A survey by the Youth Independent Advisory Group (YIAG) also found a majority of people aged between 14 and 21 did not have their rights explained to them while they were the subject of a stop and search.
The group, which works with police and Waltham Forest Council to shape community safety policy, has called for officers to be better trained.
The report, presented on Monday, is the result of a survey of 174 young people in Waltham Forest.
It found 67 per cent of those stopped and searched were not made aware of their rights and were not given the proper paperwork.
The report said many young people said police speak to them as if they were “thugs” and with “terrible attitudes”.
But 95 per cent had not reported their negative experiences because they didn’t believe anything would be done.

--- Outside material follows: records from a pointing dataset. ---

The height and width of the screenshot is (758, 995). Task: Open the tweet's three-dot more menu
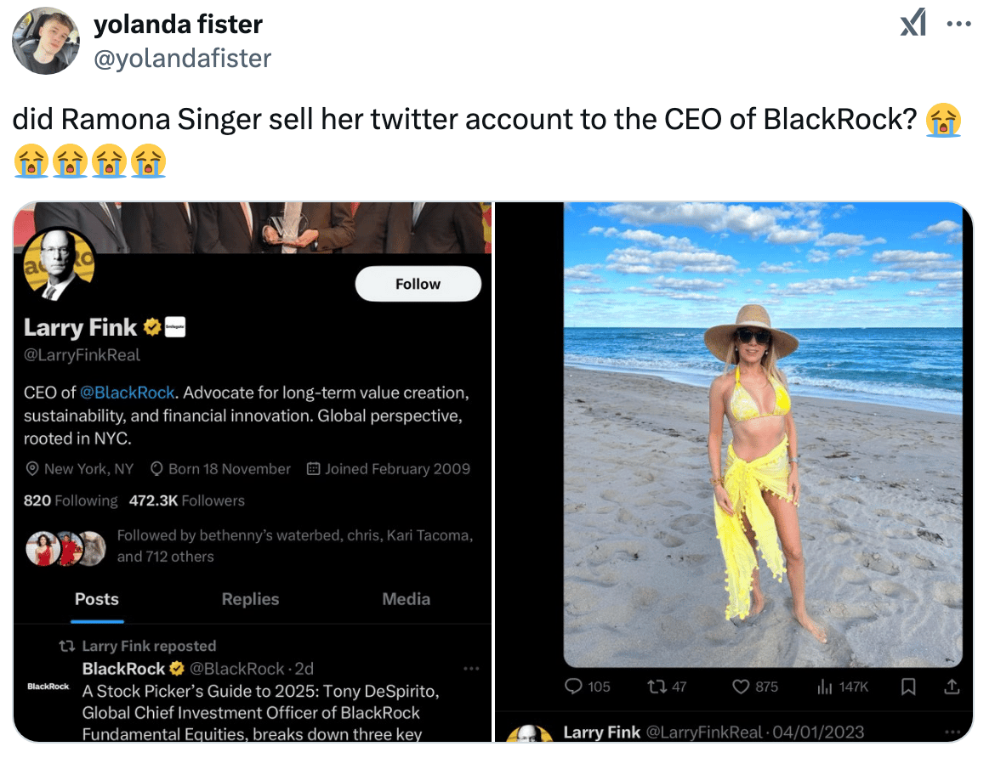pos(958,25)
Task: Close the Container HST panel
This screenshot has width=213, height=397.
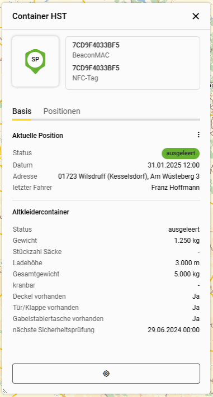Action: click(196, 16)
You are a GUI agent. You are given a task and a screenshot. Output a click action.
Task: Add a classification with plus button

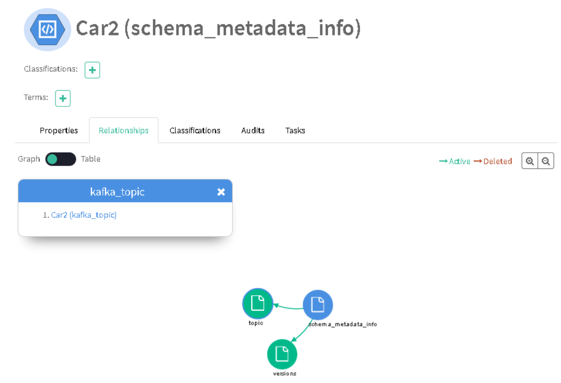click(x=92, y=70)
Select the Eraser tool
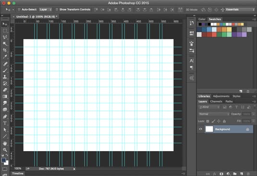Image resolution: width=257 pixels, height=176 pixels. (x=5, y=90)
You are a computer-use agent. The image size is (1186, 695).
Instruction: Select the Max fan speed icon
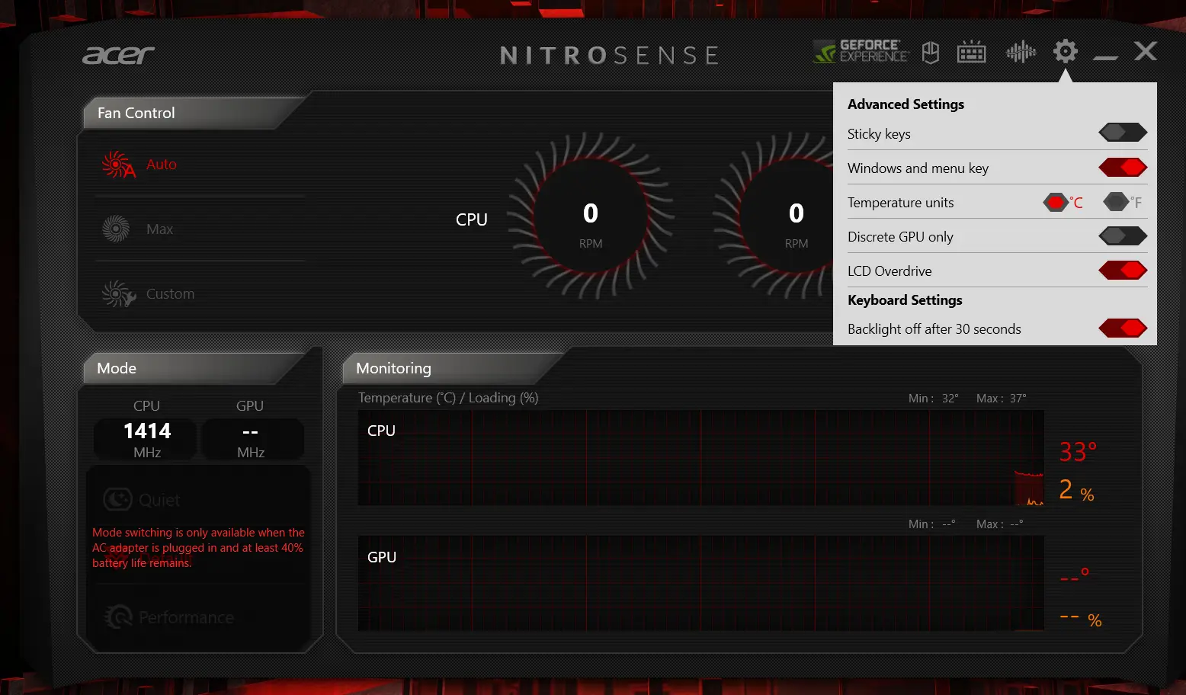click(116, 229)
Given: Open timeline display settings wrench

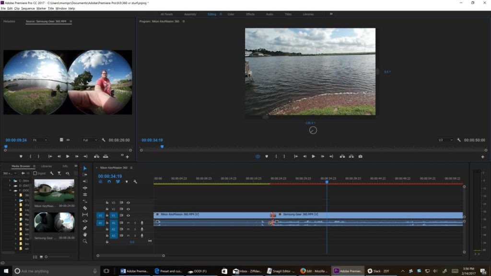Looking at the screenshot, I should tap(135, 182).
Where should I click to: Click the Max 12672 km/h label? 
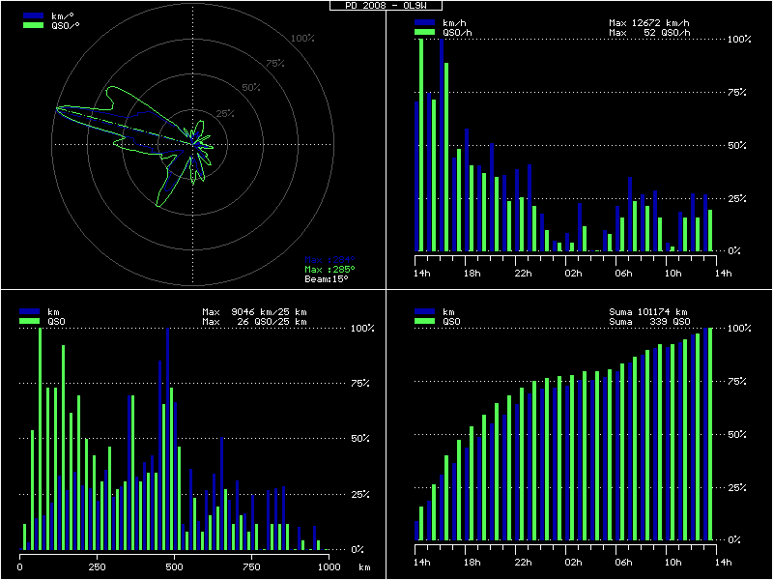pos(649,22)
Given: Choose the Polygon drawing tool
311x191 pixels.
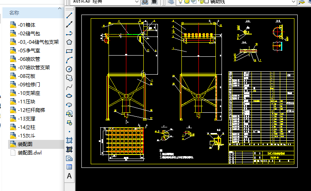Looking at the screenshot, I should pyautogui.click(x=69, y=42).
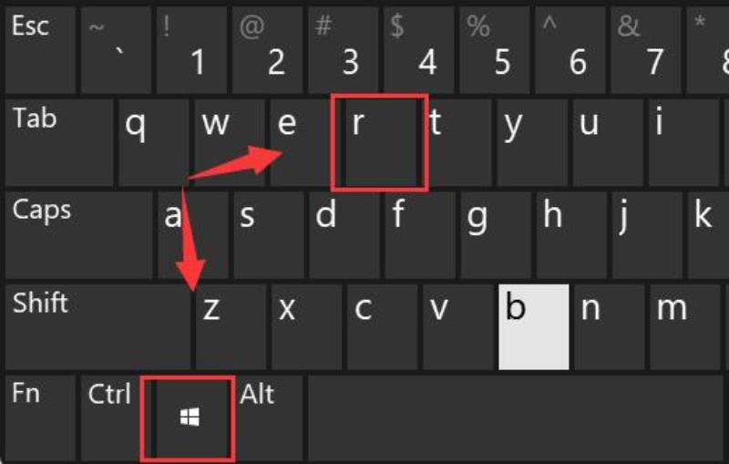Viewport: 729px width, 464px height.
Task: Tap the number 3 hash key
Action: tap(344, 49)
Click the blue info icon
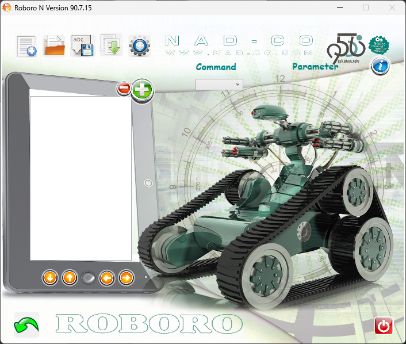 [380, 66]
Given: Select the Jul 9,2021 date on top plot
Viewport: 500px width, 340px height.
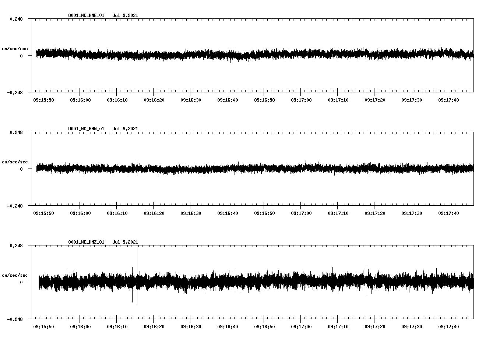Looking at the screenshot, I should (126, 15).
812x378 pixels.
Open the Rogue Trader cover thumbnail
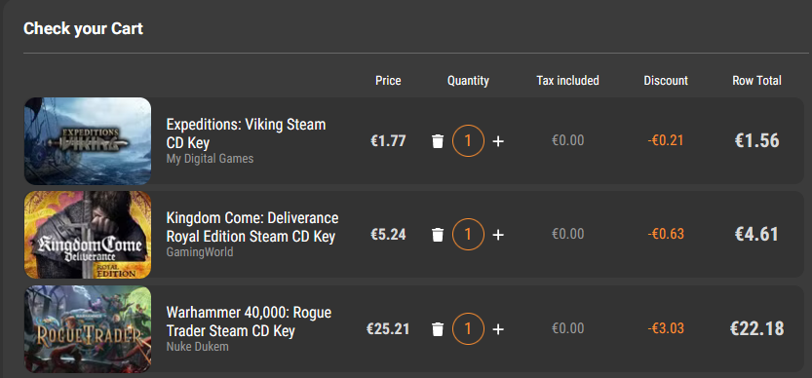[88, 329]
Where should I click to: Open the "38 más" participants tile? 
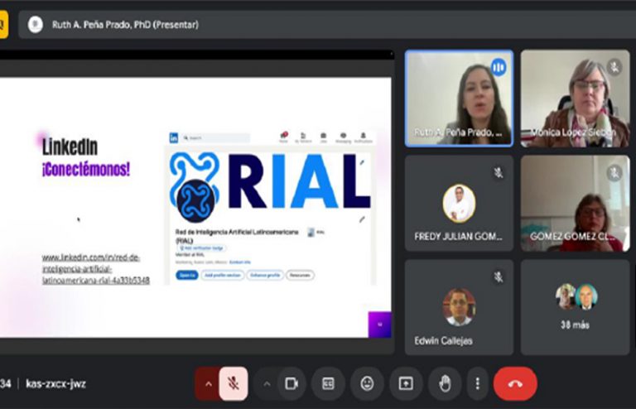pyautogui.click(x=575, y=307)
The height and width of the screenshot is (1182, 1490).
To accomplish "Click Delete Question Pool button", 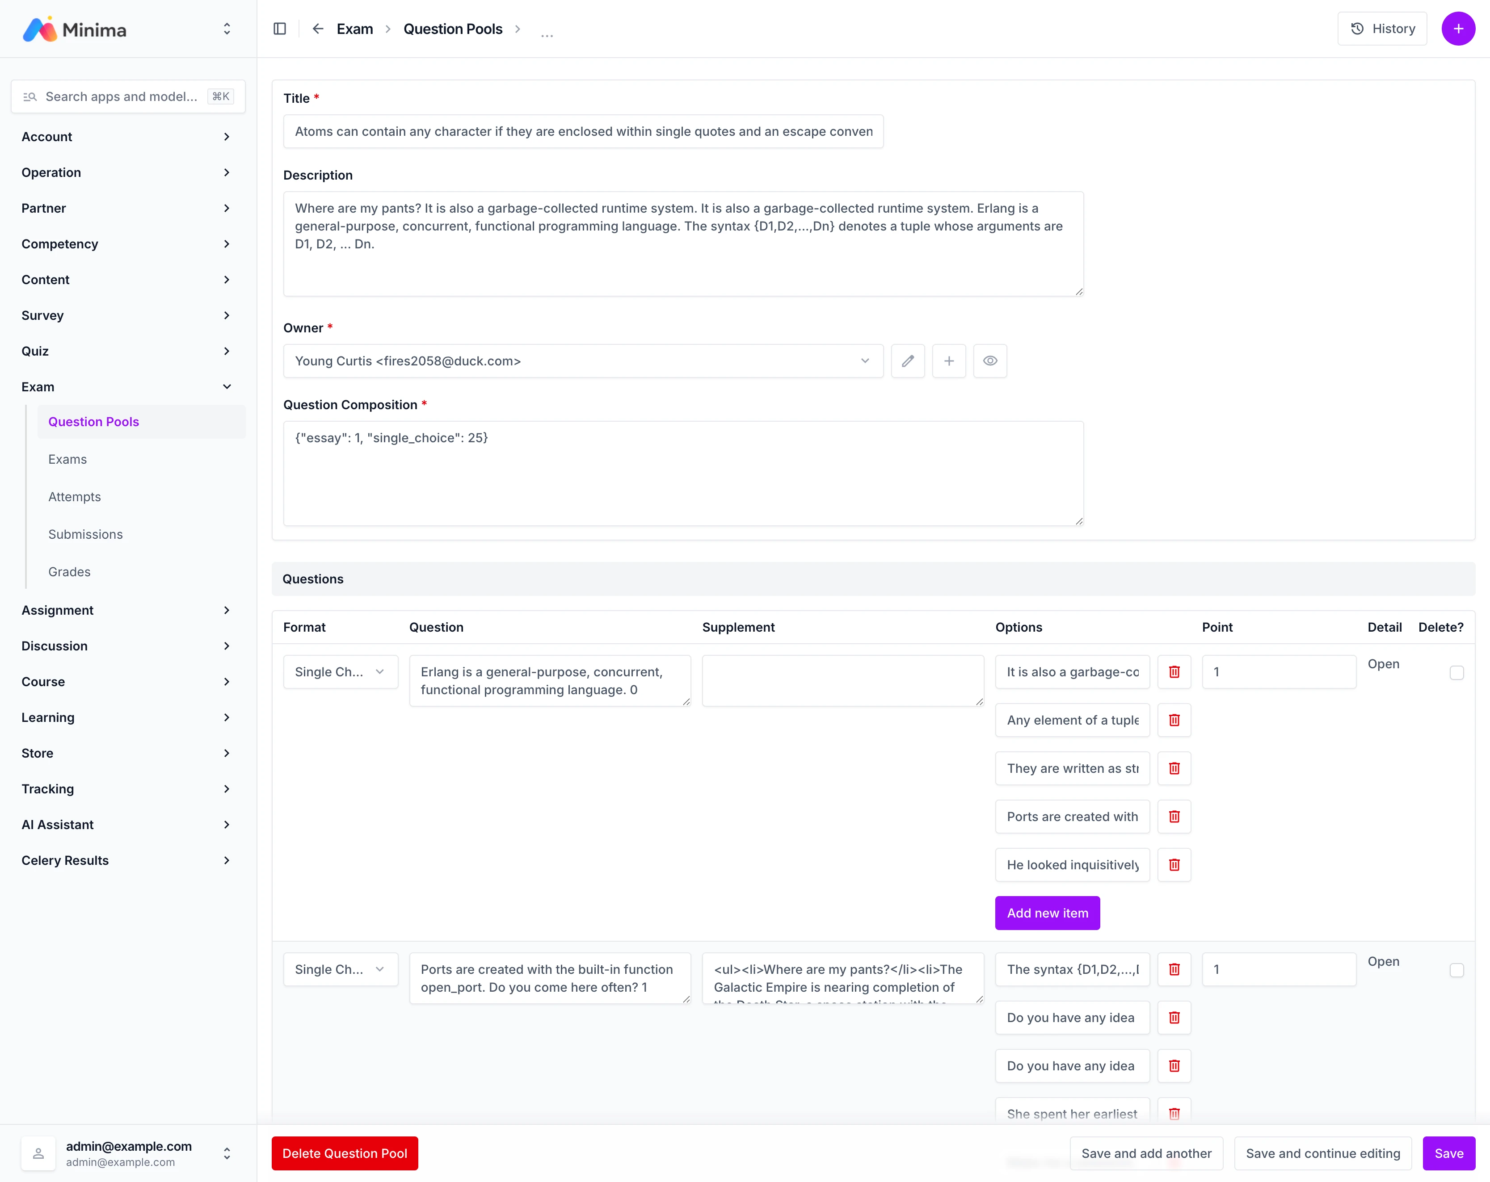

Summarising the reports findings, YIAG member Ric’Keisha Dalson, 16, said: “If the only interaction young people have with police is negative then there will always be a negative relationship between young people and police.
“If my privacy was being continually invaded and I was being publicly humiliated every other day for no apparent reason, I’d dislike the police force too.
“Something needs to change.”
The YIAG was asked to undertake the survey by the council after a member revealed a negative stop and search experience.
Police Officer Richard Graham, Waltham Forest Partnership and project officer for the Gangs Task Force, said: “We don’t always get stop and search right but we do get it right most of the time.
“Officers recognise that we are accountable for our actions and that stop and search must be used in a fair and justifiable manner.
“The use of stop and search is an important tool in the fight against crime and we know that the public supports it.
“We are working with the YIAG to deal with the issues that have arisen from the report.”